Question

a particle starts from rest and travels a distance of 6 m along a straight line in two parts, the first part of the journey with constant acceleration of 2m/s^2 and the second part with constant retardation of 4m/s^2.The particle comes to rest at the end of the motion. The total time during which the particle is in motion is?
A. 2s
B.1s
C.3s
D.root3s​

Answer 1

Given that,

Distance = 6 m

Constant acceleration = 2 m/s²

Constant retardation = 4 m/s²

Let the distance of first part is x m and second part is (6-x) m.

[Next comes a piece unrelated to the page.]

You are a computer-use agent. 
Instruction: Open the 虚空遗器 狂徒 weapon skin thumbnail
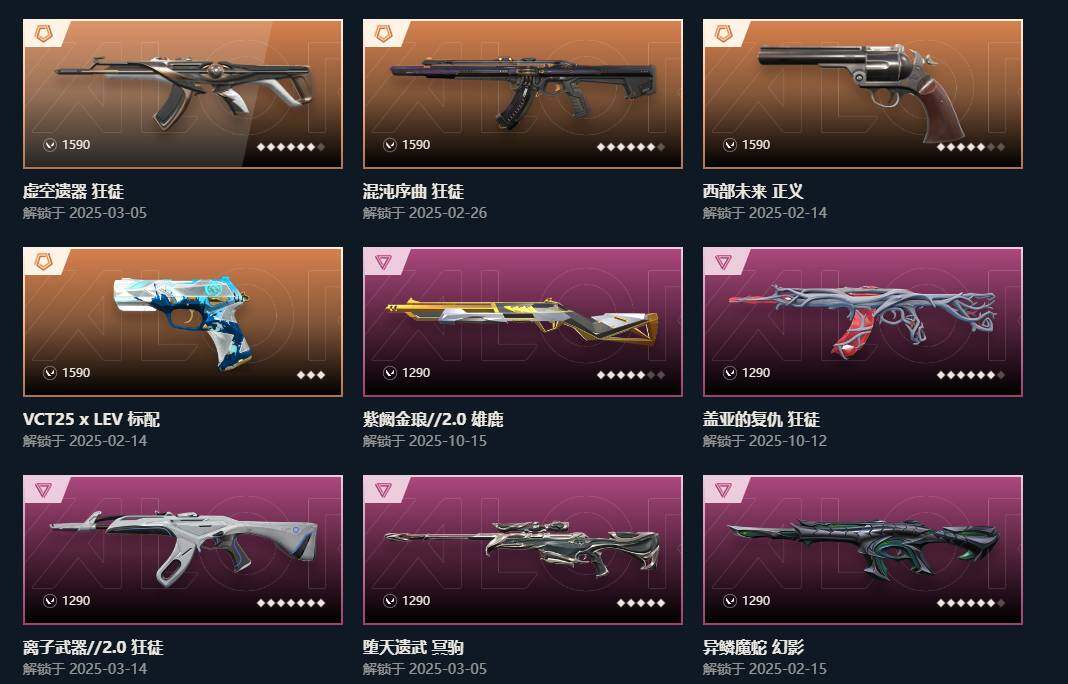183,93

We need to calculate the time for first part

Using equation of motion

$s=ut+\dfrac{1}{2}at^2$

Where, s = distance

a =acceleration

t = time

Put the value into the formula

$x=0+\dfrac{1}{2}\times2\times t^2$

$t=\sqrt{x}$

We need to calculate the velocity at the end of first part

Using equation of motion

$v=u+at$

Put the value into the formula

$v=0+2\sqrt{x}$

$v=2\sqrt{x}$

We need to calculate the velocity at the end of second part

Using equation of motion

$v^2=u^2-2as$

Put the value into the formula

$0=(2\sqrt{x})^2-2\times4\times(6-x)$

$4x-48+8x=0$

$x=\dfrac{48}{12}$

$x=4\ m$

So, The time for first part is

$t=\sqrt{x}$

Put the value of x

$t=\sqrt{4}$

$t=2\ sec$

We need to calculate the time for second part

Using equation of motion

$s=ut+\dfrac{1}{2}at^2$

Put the value into the formula

$(6-x)=(2\sqrt{x})\times t'+\dfrac{1}{2}\times4\times t'^2$

Put the value of x

$(6-4)=2\times2\times t'+2t'^2$

$2=4t'+2t'^2$

$2t'^2+4t'=2$

$t'^2+2t'-1=0$

$(t'-1)^2=0$

$t'=1\ sec$

We need to calculate the total time during the motion

Using formula for total time

$t''=t+t'$

Put the value into the formula

$t''=2+1$

$t''=3\ sec$

Hence, The total time during the motion is 3 sec.

(C) is correct option.

Answer 2

Answer:

Velocity in the first part,

v1 = u1 + a1 × t1

v1 = 0 + 2t1

v1 = 2t1

Velocity in the second part,

v2 = u2 + a2 × t2

0 = 2t1 - 4t2

2t1 = 4t2

t1/t2 = 2/1

By componendo,

t1 + t2 = 3 sec